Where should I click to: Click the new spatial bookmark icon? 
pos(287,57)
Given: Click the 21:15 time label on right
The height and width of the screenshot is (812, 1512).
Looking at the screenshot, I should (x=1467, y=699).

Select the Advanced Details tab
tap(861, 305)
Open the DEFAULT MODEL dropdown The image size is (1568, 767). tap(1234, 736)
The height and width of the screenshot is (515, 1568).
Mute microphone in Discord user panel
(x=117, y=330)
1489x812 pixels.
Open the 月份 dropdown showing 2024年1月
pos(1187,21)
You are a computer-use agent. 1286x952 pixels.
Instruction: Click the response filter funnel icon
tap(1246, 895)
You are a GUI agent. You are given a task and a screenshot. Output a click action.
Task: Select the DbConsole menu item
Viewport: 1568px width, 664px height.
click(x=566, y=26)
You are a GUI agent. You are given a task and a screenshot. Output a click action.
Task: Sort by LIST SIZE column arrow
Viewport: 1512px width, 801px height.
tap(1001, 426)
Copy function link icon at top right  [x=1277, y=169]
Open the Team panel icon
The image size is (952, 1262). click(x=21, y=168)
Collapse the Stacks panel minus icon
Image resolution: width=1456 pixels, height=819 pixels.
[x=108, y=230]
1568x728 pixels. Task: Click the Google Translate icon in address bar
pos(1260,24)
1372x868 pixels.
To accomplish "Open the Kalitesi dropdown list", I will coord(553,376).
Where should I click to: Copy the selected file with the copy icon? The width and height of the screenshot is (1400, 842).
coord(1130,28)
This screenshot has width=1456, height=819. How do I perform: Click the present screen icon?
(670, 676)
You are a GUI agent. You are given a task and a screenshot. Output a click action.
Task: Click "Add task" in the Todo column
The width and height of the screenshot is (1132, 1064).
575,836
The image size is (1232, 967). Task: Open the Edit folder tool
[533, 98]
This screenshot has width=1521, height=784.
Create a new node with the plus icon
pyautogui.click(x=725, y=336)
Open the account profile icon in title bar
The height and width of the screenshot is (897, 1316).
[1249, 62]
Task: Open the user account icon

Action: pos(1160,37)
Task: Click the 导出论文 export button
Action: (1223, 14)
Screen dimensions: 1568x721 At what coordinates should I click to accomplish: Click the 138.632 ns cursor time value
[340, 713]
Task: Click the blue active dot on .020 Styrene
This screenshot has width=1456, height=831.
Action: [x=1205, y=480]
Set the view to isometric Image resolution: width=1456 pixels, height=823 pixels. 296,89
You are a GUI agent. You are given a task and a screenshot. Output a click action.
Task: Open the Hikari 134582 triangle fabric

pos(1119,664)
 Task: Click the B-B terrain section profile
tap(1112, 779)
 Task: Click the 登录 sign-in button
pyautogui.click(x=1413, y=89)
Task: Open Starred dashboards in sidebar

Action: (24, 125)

→ **Problem details**
Make an exact copy of each line, beginning at the one containing "This screenshot has width=1521, height=784." and ending with the last line of the data, and of no other line.

→ **Exercise output**
This screenshot has width=1521, height=784.
Create a new node with the plus icon
pyautogui.click(x=725, y=336)
Open the account profile icon in title bar
The height and width of the screenshot is (897, 1316).
[1249, 62]
Task: Open the user account icon

Action: pos(1160,37)
Task: Click the 导出论文 export button
Action: (1223, 14)
Screen dimensions: 1568x721 At what coordinates should I click to accomplish: Click the 138.632 ns cursor time value
[340, 713]
Task: Click the blue active dot on .020 Styrene
This screenshot has width=1456, height=831.
Action: [x=1205, y=480]
Set the view to isometric Image resolution: width=1456 pixels, height=823 pixels. 296,89
You are a GUI agent. You are given a task and a screenshot. Output a click action.
Task: Open the Hikari 134582 triangle fabric

pos(1119,664)
 Task: Click the B-B terrain section profile
tap(1112, 779)
 Task: Click the 登录 sign-in button
pyautogui.click(x=1413, y=89)
Task: Open Starred dashboards in sidebar

Action: (24, 125)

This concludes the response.